# Saved data entries
· · ·
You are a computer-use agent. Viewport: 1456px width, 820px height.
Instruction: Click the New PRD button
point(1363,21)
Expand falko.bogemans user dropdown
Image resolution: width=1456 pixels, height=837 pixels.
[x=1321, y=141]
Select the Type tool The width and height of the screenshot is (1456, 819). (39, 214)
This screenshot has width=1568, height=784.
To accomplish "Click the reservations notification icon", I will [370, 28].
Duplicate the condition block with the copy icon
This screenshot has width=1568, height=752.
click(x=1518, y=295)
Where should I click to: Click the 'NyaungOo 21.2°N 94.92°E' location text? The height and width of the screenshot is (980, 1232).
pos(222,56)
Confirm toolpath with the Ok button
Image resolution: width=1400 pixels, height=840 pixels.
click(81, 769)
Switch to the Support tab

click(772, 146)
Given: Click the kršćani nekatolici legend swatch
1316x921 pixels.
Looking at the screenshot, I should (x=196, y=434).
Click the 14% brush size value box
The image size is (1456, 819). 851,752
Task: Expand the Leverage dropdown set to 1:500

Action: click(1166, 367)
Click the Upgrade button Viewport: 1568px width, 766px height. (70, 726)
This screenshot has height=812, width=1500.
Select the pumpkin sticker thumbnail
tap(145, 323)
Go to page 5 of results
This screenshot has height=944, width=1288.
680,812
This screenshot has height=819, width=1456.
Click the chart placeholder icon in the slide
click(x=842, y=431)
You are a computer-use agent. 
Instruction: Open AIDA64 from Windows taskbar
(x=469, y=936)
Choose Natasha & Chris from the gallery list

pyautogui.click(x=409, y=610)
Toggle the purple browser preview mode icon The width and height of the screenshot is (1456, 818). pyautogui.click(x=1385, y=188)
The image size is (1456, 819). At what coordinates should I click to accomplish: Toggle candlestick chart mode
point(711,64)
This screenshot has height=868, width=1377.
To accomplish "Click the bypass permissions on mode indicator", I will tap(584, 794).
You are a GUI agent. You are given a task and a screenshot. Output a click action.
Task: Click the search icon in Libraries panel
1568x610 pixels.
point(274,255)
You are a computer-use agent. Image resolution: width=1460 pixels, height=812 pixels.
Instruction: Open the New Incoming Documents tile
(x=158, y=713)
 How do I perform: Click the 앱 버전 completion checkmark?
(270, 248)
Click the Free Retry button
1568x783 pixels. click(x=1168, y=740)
· · ·
From the entries above, copy each line holding "agent".

# Result of the task
You are a computer-use agent. Viewport: 1456px width, 820px height.
You are a computer-use agent. 
You are a GUI agent. You are given a task and a screenshot. Output a click action.
You are a computer-use agent. Image resolution: width=1460 pixels, height=812 pixels.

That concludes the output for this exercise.